I struggled. I questioned myself. I almost quit.
All before I found a new approach to reviewing code. And a bug that could make Lido oracles crash.
Part 1: I'm an auditor
Lido v2 is tough. So many contracts, countless lines of Solidity code, roles everywhere, unstructured storage, oracles. You name it, it's there.
But I'm no stranger to such monsters. So I was eager to face this one. My plan: do what I do best. What I would do in my old days as an auditor.
Drawing from my past experiences, I began the security spotcheck reading each line of code. Meticulously. Trying to understand each function, from simpler to more complex ones. That would be my way to fully understand Lido and uncover a vulnerability.
Day 1: OK.
Day 2: OK?
Day 3: really, OK?
Day 4: hmm.
Day 5: not OK.
What was going on?
I was distracted. Puzzled. I couldn't craft, let alone follow, non-trivial trains of thought. Seldom did I struggle that much. Something was different this time. I was trudging through the code. My auditor weapons felt heavy and rusty. Meanwhile, the monster only grew more fearsome.
I tried switching contracts. Features. Functions. Anything that would shake me out of the rut. To no avail.
It wasn't long until the questioning began.
Part 2: Am I an auditor ?
I was tired and frustrated. So much that I dropped the thing altogether. Stopped auditing Lido v2, to spend a few days on other tasks at the guild. Hoping that the distance would favor me with a fresher perspective on the problem.
Why was the job feeling so grueling, so unstimulating? Was the auditor mindset helping me? Could I shift it?
Could I go from a rather passive reading approach to something more creative?
Would an auditor do that?
I always tell people that a security spotcheck is not a smart contract audit. Why, then, was I thinking and acting as an auditor?
Such questioning brought me to a realization. The simplest of the ideas crashed in my mind. If I'm not having a good time acting as an auditor, and this is not an audit...
I would stop being an auditor.
Part 3: I'm not an auditor
Sounds silly, doesn't it?

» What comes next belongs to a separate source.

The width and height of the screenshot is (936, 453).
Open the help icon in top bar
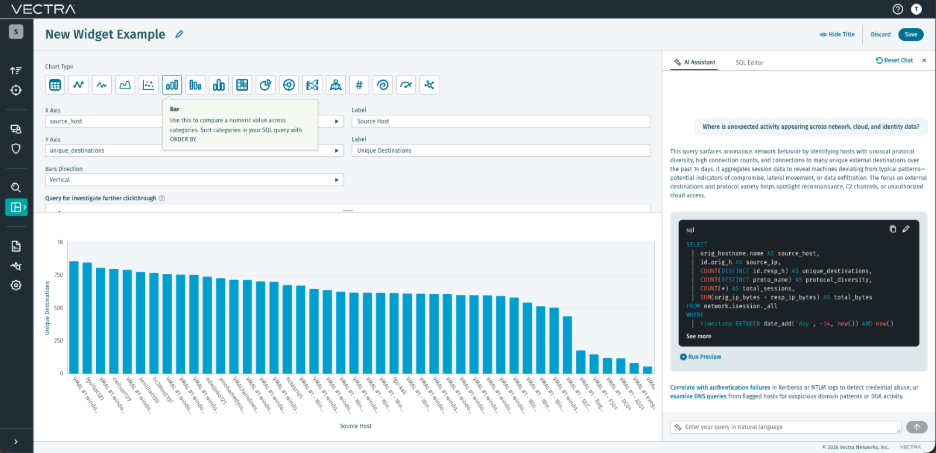(898, 9)
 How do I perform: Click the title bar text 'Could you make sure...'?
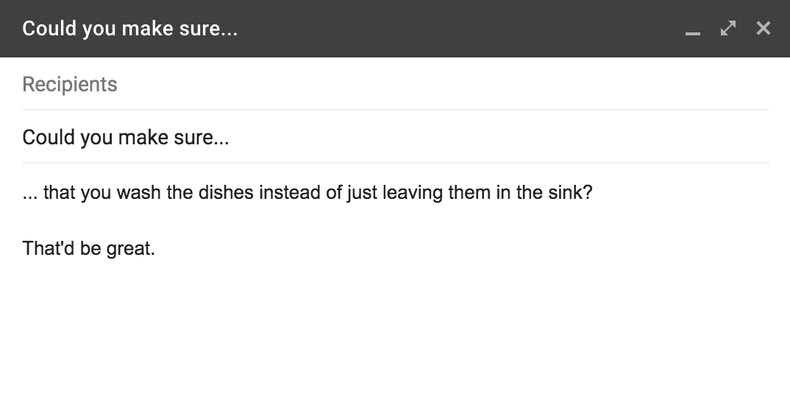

It wasn't for me. It's not easy to let go of the costumes we're so used to wearing.
Now that I was in the questioning mood, I thought of using it to my advantage. The next day I was back at the code, with a new plan.
I would stop passively consuming lines of code. No more line-by-line reading. Instead, I would follow a dead-simple, 3-steps framework to review the code:
1) Ask a question.
2) Find the answer in the code.
3) Repeat.
I'd avoid questions that were too blurry and general. Otherwise I'd get too lost wandering for an answer. The more specific the question, the easier it'd be to stay laser-focused on it. I didn't care if my questions were too basic or complex. They were triggers. Gateways to exploring Lido in novel ways.
Intuition, curiosity and experience helped. I gradually started building a collection of questions and answers about specific parts of Lido. From the most general, to the more specific ones.
Look at these random samples:
As days passed, I felt real progress. My Q&A set was growing organically.
Each question helped shape the next ones, creating a trail of my review. Newer questions felt more mature than the early ones, and I felt more confident to dive deeper and deeper into the codebase.
I even went public sometimes.
I wasn't constrained by anything but my curiosity. Which soon led me out of the smart contracts. I began exploring, and understanding, withdrawals and exits of validators.
Here's me asking my friends about validators exiting:
That led me into a day-long rabbit hole into reading and comparing consensus nodes code to check whether they handled exited validators differently. Unrelated to Lido really, but hey, it was worthwhile.
Back to Lido, soon I was out of the smart contracts, looking at the oracles' off-chain code. Of course, asking more questions.
I had seen lots of potential reverts in the Solidity code. I wanted to learn how these errors were handled in the oracle's Python code.
There was a call that got me thinking. It used a try/catch to handle some errors, but I wondered whether that was enough.
I began listing each possible exception I could identify that must be handled. That led me into reading the source code of web3.py, the Python library used by the oracle.
The oracle was calling the function wait_for_transaction_receipt
. Which is defined here. That can potentially raise the TimeExhausted
exception.
Was TimeExhausted
handled by the oracle? Nope.
So that's a bug! After considering multiple scenarios, we decided it wasn't severe enough to require a private disclosure.
The unhandled exception would cause the oracle to crash. But only after 120 seconds of asking many times for the receipt without receiving it back. Not that unlikely, although didn't seem risky for Lido.
Therefore, we just submitted a public issue for the developers.
Is it big? I wouldn't say so.
But after so much questioning, it was rewarding.